I’m not what you might call, an “outdoorsy” girl. I don’t love hiking or camping or gardening. But the house my husband and I are renting came with a jungle of a yard, so, I’ve been forced to get outside and work in the dirt. When I say jungle, let me explain: our trees (and part of our house) were all covered in vines top to bottom when we moved in. The fence that divides our house and our neighbors has trees growing through the fence. And on top of all of that, when spring came, so did the weeds – all throughout the yard. We spent hours outside managing what we could of the weeds. We uprooted some and just mowed over others. There were only so many hours in a weekend, so we did what we could.
The crazy things about weeds and vines, is that if you don’t get them up by their roots, they come back stronger and bigger and pricklier (at least in my yard).
So this weekend, my husband and I got serious about uprooting our weeds and vines. We wanted to take care of them once and for all.
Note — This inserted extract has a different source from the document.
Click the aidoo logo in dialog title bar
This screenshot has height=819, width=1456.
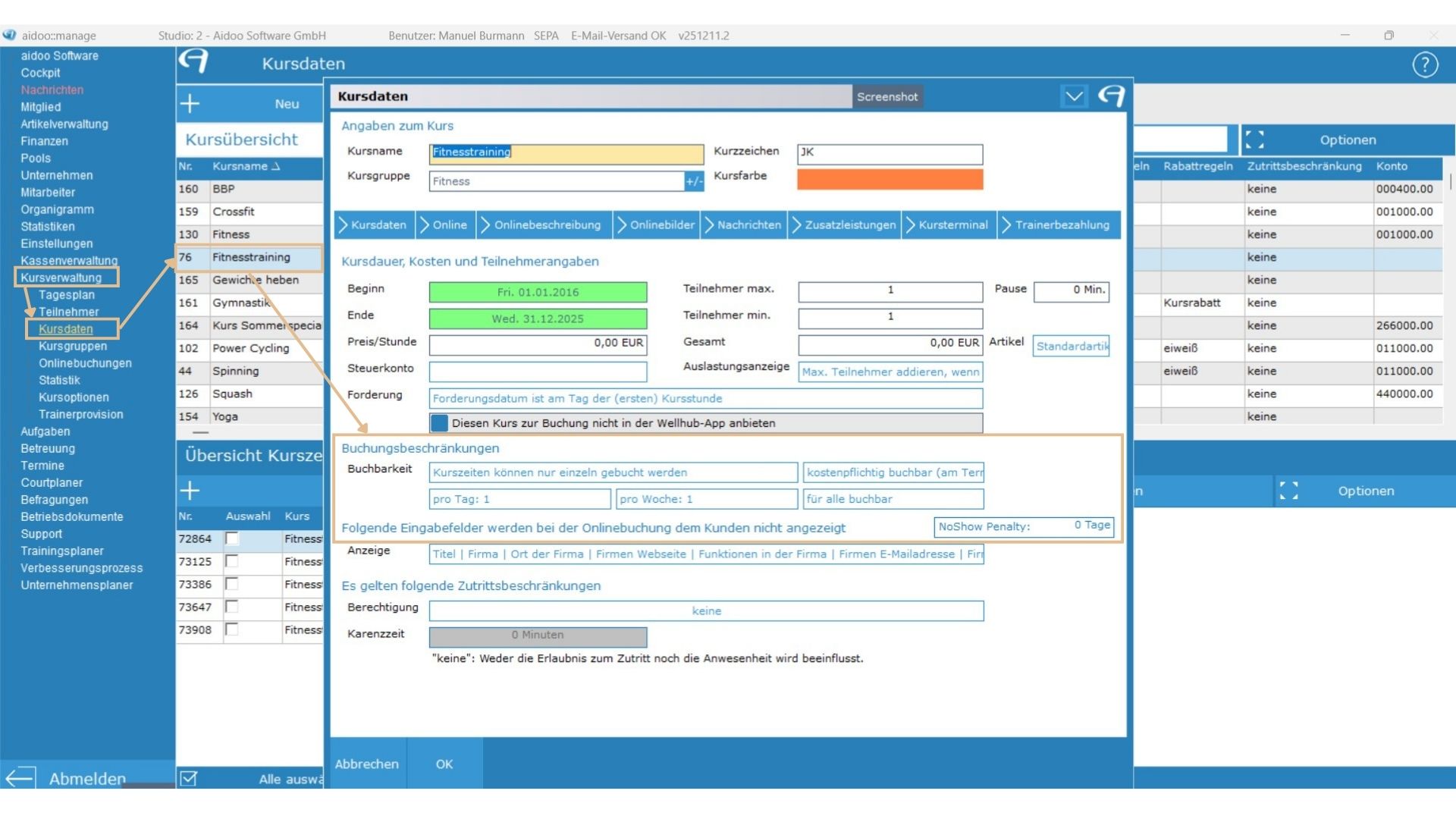click(1111, 96)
And as I was digging and shoveling and getting dirt under my nails, I had a lot of time to think about all the Biblical references to weeds, vines, roots, and sin.
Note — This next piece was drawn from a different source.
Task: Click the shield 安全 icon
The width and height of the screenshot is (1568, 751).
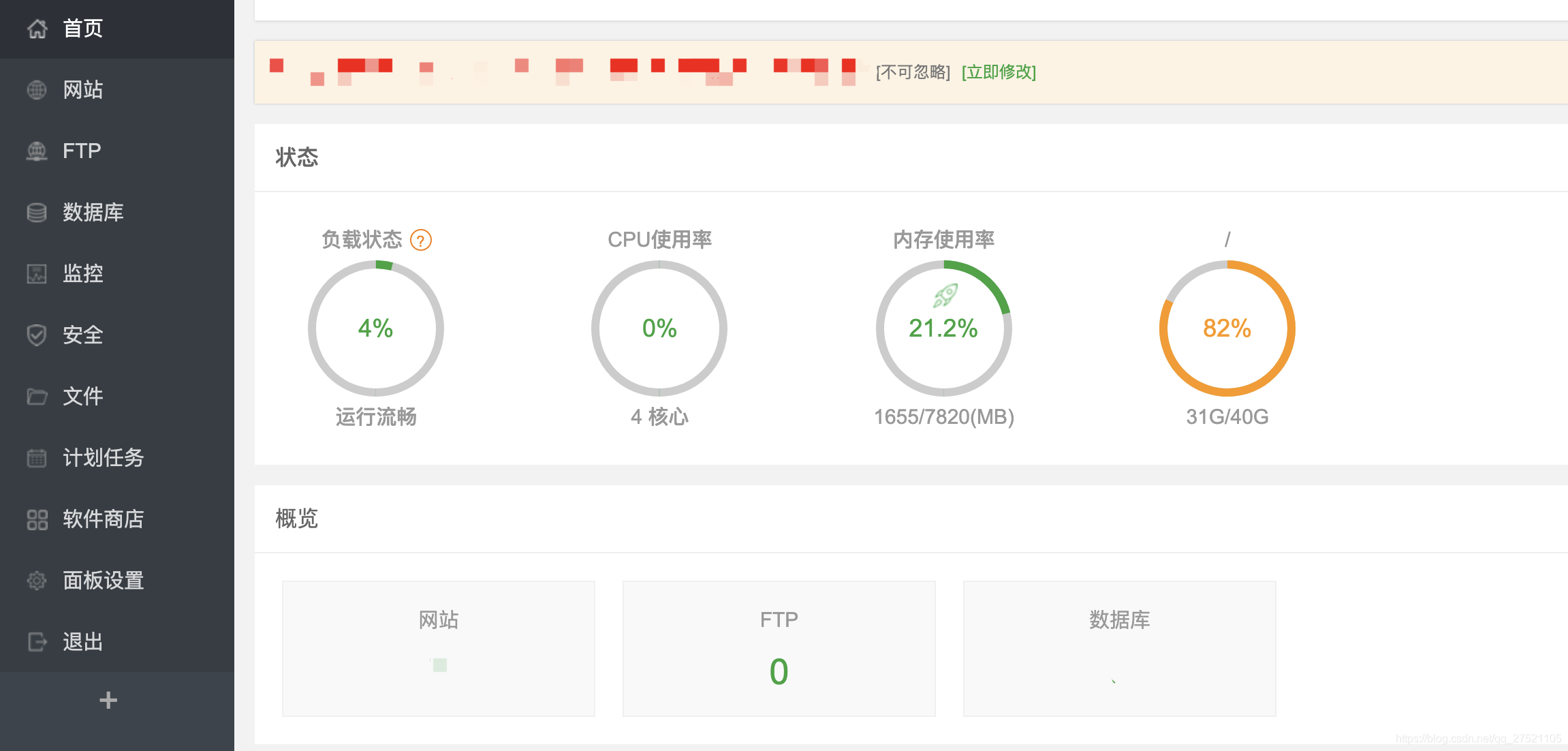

And it got personal. I looked around my yard and thought back to the efforts I had made to make my yard look pretty from the outside, but avoiding the root causes. I didn’t have the right tools for uprooting roots, so instead, I just worked on making the outside look good. I cut off weeds at the surface level and cut down branches at the base of trees, and for a while, my yard looked really good. I ripped down all the vines that I could reach, but didn’t have the strength to get at the root of them, so I left them.
And I got to thinking, this is often what I do with my sin (you saw where this was going, didn’t you?). I’m always so worried about what others think, so I make sure that I look put together from the outside. I spend so much time and energy working on how I appear that I don’t have any time or energy left to get at the root of things.
But as Adam and I did the sweaty backbreaking work of digging out the roots of the vines and weeds this weekend, I got a few practical takeaways that apply both my yard and my sin.
1. Uprooting things is better done in pairs or with a team. I couldn’t uproot some of the biggies in my yard on my own. Some of them required someone stronger to help me and others were a two person job. Bringing someone into the weeding process is critical and makes the work more bearable.
2. Having the right tools makes all the difference with uprooting. I couldn’t dig out huge roots without a shovel, and I can’t uproot deep issues in my life without the right tools, either (prayer, Bible, accountability, counseling…).
3. It’s ok if things look a little messy for awhile. This is a difficult lesson for me with my house, with my yard, and with my life. I love looking like I have it all together, but the reality is, I don’t. This weekend, we didn’t uproot every weed and vine that we wanted to, but we made progress. I need to remember that processes and messyness are part of doing the work, and it’s ok if others see an unfinished process.
Can’t you just hear the tree saying, “Ah, thanks! I feel so free!” I want that to be me!
What about you? How do you deal with weeds, vines, and roots in your spiritual life?